Mais la crise économique pourrait faire des dégâts. A Budapest, les associations s'inquiètent de voir certains fonds disparaître, et des projets remisés au placard.  "Les fonds européens sont très importants pour les pays de l'Est, dans lequel il y a peu d'investissement sur cette question", souligne Áron Halász. Certains pays, comme l'Italie, la Slovaquie ou la Belgique, ont d'ailleurs décidé d'octroyer une partie de leur part du plan de relance européen à la petite reine.
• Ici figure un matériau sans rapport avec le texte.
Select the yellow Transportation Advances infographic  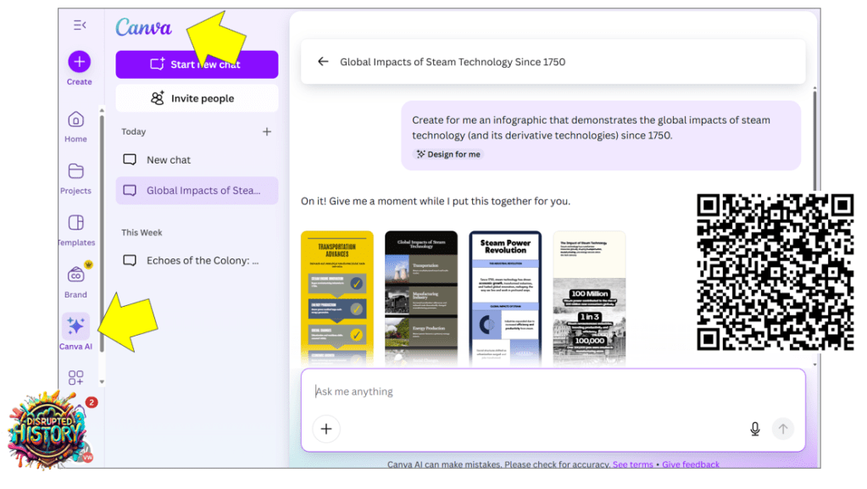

Une femme sur une piste cyclable temporaire à Bruxelles (Belgique) le 28 octobre 2020. (MARTIN BERTRAND / HANS LUCAS / AFP)
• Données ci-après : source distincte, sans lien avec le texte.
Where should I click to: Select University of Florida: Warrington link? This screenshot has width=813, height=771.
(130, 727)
Un an après le début de la pandémie de Covid-19, la place du vélo dans les rues européennes est-elle une affaire qui roule ? Pas forcément. Parfois, une forte opposition des automobilistes force les villes à revoir leurs plans, comme à Bruxelles ou à Berlin (en anglais) . En France, notamment à Marseille ou en banlieue parisienne, certaines pistes temporaires ont disparu après quelques mois, voire quelques semaines. Peu importe, estime Aleksander Buczyński, pour qui "l'intérêt de faire des pistes temporaires, c'est de tester" et donc d'enlever facilement si l'infrastructure ne fonctionne pas.

"Nous savons que quand les gens expérimentent une nouvelle façon de se déplacer, et qu'elle leur plaît, ils s'y tiennent", estime Sebastian Kraus, qui n'imagine pas voir les choses régresser. De toute façon, "c'est vraiment une question de volonté politique", résume Meredith Glaser. A condition, ajoute-t-elle, "de bien se concerter avec les habitants" et surtout de créer "un réseau cyclable, continu, et sûr". Une fois que la tâche sera accomplie, il sera peut-être possible de renommer Paris en Amsterdam-sur-Seine et Budapest en Copenhague de l'Est.